● **What to do**:
a. Answer these questions from the passage on the Hamid Keila story:
(i) In what year was "More Strange Unsolved Mysteries" published?
(ii) What name does that book give the Emir of Benghazi?
(iii) In the book's version, what weapons do the tall, blue-eyed men carry?
b. Write a continuation of the passage on the Hamid Keila story, picking up after its last sentence.

Despite the often repeated nature of this story, there is no primary evidence supporting it; there are no accounts of an Emir of Banghazi in the year 1481 nor of a camel herder named Hamid Keila, outside of the above-mentioned story. Instead, this story likely traces its origin back to a 1969 pop-culture mystery entertainment book called "More Strange Unsolved Mysteries" by Emile Schurmacher. In it, the author relates the story with much the same details, including the Emir of Benghazi (named here Mahmoud), Hamid Keila, the tall, blue-eyed men with straight swords (instead of scimitars), the white city, Hamid's escape, the Ruby, and its connection to King Idris. This story is highly likely to be a fabrication, however. For one, there is not evidence for an Emir Mahmoud at Benghazi in 1481, nor of his scribe or a ruby of crusader origin in King Idris' or Gaddafi's collections. Additionally, Schurmacher does not cite sources besides the anonymous scribe or once again anonymous archaeologists who allegedly investigated the jewel. Most importantly, "More Strange Unsolved Mysteries" is in no way a credible source, as its goal is to entertain the reader with phenomena allegedly impossible to explain via scientific means, among them the debunked Bermuda Triangle, bigfoot, ghost ships, and additional mystery stories with no sources besides Schurmacher's word.

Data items

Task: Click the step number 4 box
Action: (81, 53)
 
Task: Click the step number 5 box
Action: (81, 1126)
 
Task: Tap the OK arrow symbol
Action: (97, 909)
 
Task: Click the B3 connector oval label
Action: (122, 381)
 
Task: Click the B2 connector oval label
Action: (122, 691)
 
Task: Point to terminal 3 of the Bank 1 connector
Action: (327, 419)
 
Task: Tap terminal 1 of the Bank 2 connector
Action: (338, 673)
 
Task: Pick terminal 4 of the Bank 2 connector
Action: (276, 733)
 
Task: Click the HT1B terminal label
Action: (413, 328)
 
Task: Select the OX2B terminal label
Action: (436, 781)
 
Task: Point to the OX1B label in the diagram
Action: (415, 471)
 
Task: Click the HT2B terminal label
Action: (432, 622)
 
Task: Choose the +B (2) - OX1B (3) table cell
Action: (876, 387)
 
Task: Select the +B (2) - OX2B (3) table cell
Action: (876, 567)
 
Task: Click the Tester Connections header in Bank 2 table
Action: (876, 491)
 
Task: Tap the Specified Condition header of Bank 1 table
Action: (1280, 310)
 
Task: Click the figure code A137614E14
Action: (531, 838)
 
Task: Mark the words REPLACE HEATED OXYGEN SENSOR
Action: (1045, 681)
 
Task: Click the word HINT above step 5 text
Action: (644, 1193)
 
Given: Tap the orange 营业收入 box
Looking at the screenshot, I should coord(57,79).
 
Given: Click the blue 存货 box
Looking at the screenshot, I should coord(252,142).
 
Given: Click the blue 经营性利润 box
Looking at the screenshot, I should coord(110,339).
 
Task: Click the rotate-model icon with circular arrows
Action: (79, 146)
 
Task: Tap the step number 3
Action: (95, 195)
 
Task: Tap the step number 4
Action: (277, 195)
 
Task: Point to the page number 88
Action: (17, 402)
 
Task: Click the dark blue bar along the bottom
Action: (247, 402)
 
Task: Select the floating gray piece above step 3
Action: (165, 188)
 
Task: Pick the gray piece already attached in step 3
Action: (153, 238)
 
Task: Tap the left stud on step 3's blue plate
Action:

● **Answers by task**:
a.
(i) 1969
(ii) Mahmoud
(iii) Straight swords

b.
== Books and articles about Zerzura (non-fiction) ==
- Unknown Sahara (Ismeretlen Szahara) by László Almásy (Budapest, 1934) describing his expeditions in search of Zerzura. German translation Unbekannte Sahara (Leipzig, 1939).
- Récentes Explorations dans le Désert Libyque by László Almásy (Cairo, 1936) – a publication summarizing the results of the successful search for Zerzura
  - German translation by Klaus Kurre in Mythos Zarzura. Belleville, Munich 2020, ISBN 978-3-936298-18-5
- In Search of Zerzura by Orde Wingate, in The Geographical Journal, Vol. 83, No. 4 (1934), pp. 281–308. Published by The Royal Geographical Society. DOI: 10.2307/1786487
- The Hunt for Zerzura: the lost oasis and the desert war (2002) about members of the Zerzura Club in World War II by Saul Kelly

== Zerzura in fiction ==
=== Novels ===
- The English Patient (1992) by Michael Ondaatje was loosely based on Almásy's life
- Pirates of the Caribbean: The Price of Freedom has a main storyline setting on Zerzura, as the story bases on slavery, from the viewpoint of Captain Jack Sparrow.
- The Eye of Ra, a gothic mystery novel by desert explorer Michael Asher, connects Zerzura to the Pharaoh Akhnaten, alien visitations, and UFO
- Biggles Flies South by Captain W. E. Johns (1938) is a fictional account of three British airmen who discover Zerzura.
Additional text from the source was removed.